OPN-300 for Autism and Prader-Willi Syndrome


We have engaged in early clinical development activities for OPN-300, which combines our EDS with oxytocin. Oxytocin is a small, naturally occurring peptide currently used to stimulate lactation in breastfeeding women. Oxytocin acts as a neurotransmitter in the brain and has recently been considered a potential novel treatment alternative in several brain disorders due to a growing body of evidence of its critical role in social cognition and behavior.[1-5] Because oxytocin is a peptide with poor oral bioavailability, nasal administration with our EDS may allow for improved delivery. With standard liquid nasal spray delivery, only a small amount of the drug reaches systemic circulation. It is estimated that less than 0.01% of oxytocin in the blood enters the brain across the blood-brain barrier.

OPN-300 is being developed to target 2 orphan indications: Prader-Willi syndrome, a rare genetic disorder that is the leading genetic cause of obesity; and autism spectrum disorder. We conducted a Phase 1 clinical trial in late 2013 using OPN-300 in healthy volunteers. In that trial, a low dose of oxytocin delivered using our EDS produced a statistically significantly greater social-cognitive effect, as measured with functional magnetic resonance imaging, performance on cognitive tests, and physiological markers, than intravenous administration of the same active ingredient that produced blood levels that were not statistically different. We believe this clinical trial supports the possibility of direct nose-to-brain activity of medication delivered using our EDS. We recently completed a second pilot clinical trial of OPN-300 in adult male patients with autism spectrum disorder. In that trial, adult men with autism spectrum disorder receiving nasal oxytocin showed statistically significant differences in interpretation of facial expressions. We are preparing for additional clinical development activities in pursuit of an indication for Prader-Willi syndrome.


We are evaluating the use of our EDS to deliver other drugs or drug combinations, including antibiotics, anticholinergics, antihistamines, mucolytics, leukotriene inhibitors, and other medication classes used to treat diseases primarily managed by ENT and allergy specialists. We have also identified several other product candidates with the potential to leverage our EDS to create clinically differentiated drug treatments for indications such as central nervous system disorders and pain. We will continue to evaluate opportunities to develop product candidates indicated for markets outside of our ENT and allergy focus through business development activities.

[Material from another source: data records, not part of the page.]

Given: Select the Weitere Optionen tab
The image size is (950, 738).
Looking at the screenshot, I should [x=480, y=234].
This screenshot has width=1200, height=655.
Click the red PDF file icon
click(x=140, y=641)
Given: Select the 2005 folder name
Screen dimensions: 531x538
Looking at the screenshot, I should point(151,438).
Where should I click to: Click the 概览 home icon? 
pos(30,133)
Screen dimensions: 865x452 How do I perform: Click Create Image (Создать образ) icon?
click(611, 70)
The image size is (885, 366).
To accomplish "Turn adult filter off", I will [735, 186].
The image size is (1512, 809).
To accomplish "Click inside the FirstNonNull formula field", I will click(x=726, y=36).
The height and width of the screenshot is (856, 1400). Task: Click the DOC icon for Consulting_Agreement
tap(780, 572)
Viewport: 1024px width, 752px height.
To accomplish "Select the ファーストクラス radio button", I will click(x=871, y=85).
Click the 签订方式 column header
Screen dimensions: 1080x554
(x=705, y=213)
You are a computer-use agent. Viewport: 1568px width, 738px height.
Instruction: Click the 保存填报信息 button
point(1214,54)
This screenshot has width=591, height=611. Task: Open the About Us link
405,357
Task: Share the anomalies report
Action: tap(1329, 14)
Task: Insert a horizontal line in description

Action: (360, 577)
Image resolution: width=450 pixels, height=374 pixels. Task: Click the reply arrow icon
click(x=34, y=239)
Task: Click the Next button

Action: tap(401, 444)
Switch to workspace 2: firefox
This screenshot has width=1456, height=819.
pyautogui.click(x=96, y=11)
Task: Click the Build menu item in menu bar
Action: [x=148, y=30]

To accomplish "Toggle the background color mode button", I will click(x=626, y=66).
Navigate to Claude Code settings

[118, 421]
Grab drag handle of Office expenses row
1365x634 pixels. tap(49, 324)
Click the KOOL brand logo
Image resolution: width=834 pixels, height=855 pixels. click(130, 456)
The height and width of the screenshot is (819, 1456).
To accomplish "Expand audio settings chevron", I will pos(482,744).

[1] Bartz JA, Hollander E. Oxytocin and experimental therapeutics in autism spectrum disorders. Prog Brain Res. 2008;170:451-462.
[2] Feifel D, MacDonald K, Nguyen A, et al. Adjunctive intranasal oxytocin reduces symptoms in schizophrenia patients. Biol Psychiatry. 2010;68:678-680.
[3] Ishak WW, Kahloon M, Fakhry H. Oxytocin role in enhancing well-being: a literature review. J Affect Disord. 2011;130:1-9.
[4] Neumann ID. Brain oxytocin: a key regulator of emotional and social behaviours in both females and males. J Neuroendocrinol. 2008;20:858-865.
[5] Kosfeld M, Heinrichs M, Zak PJ, Fischbacher U, Fehr E. Oxytocin increases trust in humans. Nature. 2005;435:673-676.